◆ Document segment
Santosh Kumar Binding: Paperback (pp: 384)
ISSN: 0972-6004
Availability: In Stock (Ships within 1 to 2 days)
Publisher: Cyberwit.net Pub. Date: Dec. 2003
Condition: New
Description:
The poems included
in Taj Mahal Review, (December 2003) explore a great variety
of topics. We find nothing doubtful or pessimistic in several
poets, who seem to dwell in the infinite realm of spirit. On
the other hand, some poets included in Taj Mahal Review
criticize the new dictatorship of materialism over the soul,
the cruel values of globalized world, full of people who have
become "nothing but naked, eternally restless
minds." Many poems in Taj Mahal Review have the subtle
appeal of music. The poets appear to be influenced by
Aristotle's maxim: "Think like a wise man, but express
like the common people." The short stories reveal deft
characterization and plot construction marked by psychological
intensity. TMR also contains Reflections, Book Reviews, and a
separate 23 page section providing biographical details of
each author. TMR is beautifully bound, a journal that will
compare favorably with several international publications,
since it has been designed and produced after a careful
copy-editing.

◆ Given exercise A
Please decide whether each statement agrees with the listing, answering yes or no and quoting the words that settle it: (i) the journal is a paperback of 384 pages; (ii) the biographical section on the authors runs 32 pages; (iii) the short stories are described as lacking psychological intensity.
◆ Given exercise B
Answer from the listing, one line each: (i) Who is the publisher? (ii) Whose maxim do the poets appear to follow? (iii) What is the ISSN?
The lines after this listing have no connection to it.

◆ Dataset extract
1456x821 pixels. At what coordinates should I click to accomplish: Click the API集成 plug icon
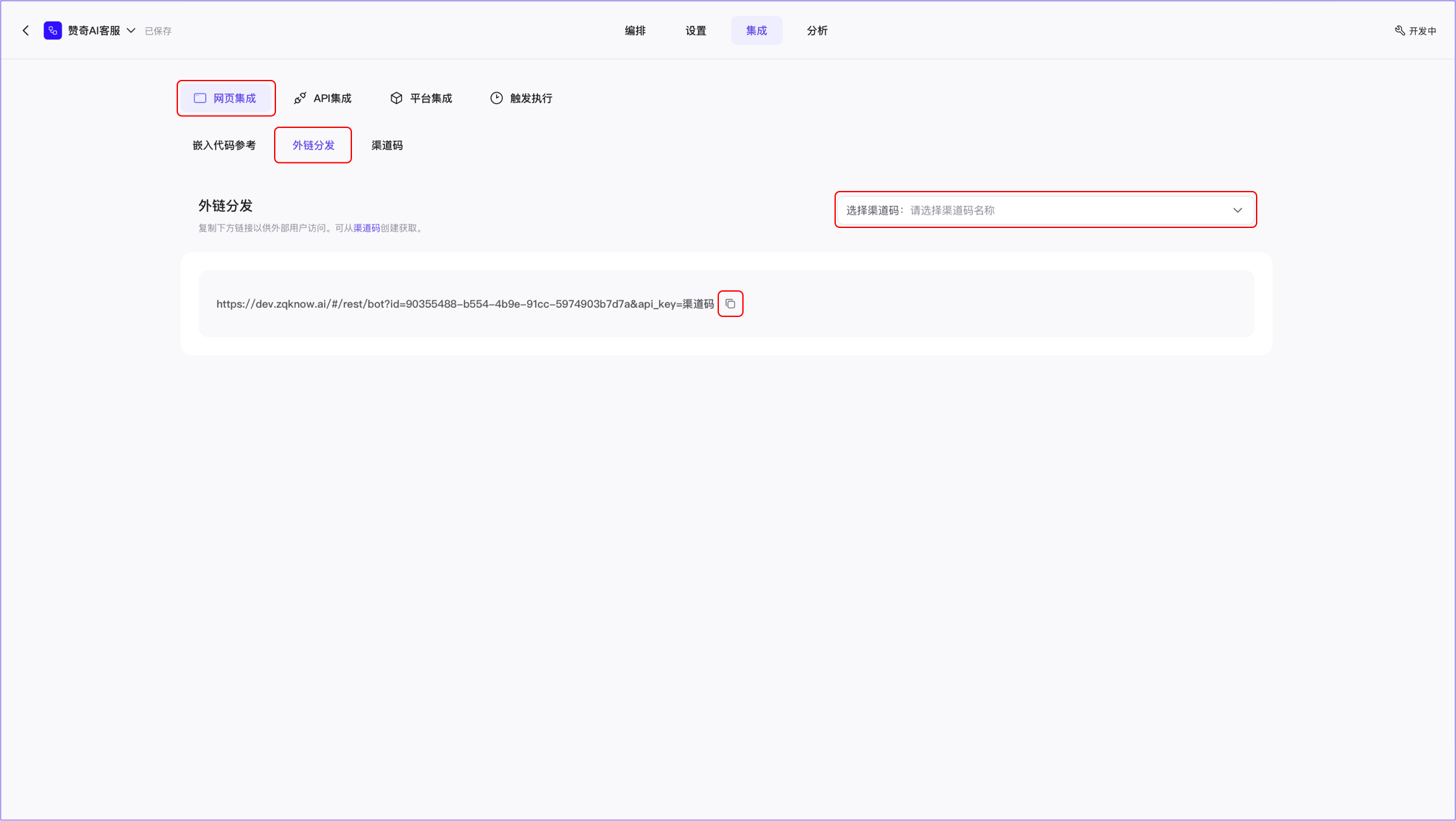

◆ Complete response A
(i) Yes: "Binding: Paperback (pp: 384)"
(ii) No: "a separate 23 page section providing biographical details of each author"
(iii) No: "plot construction marked by psychological intensity"

◆ Complete response B
(i) Cyberwit.net
(ii) Aristotle's
(iii) 0972-6004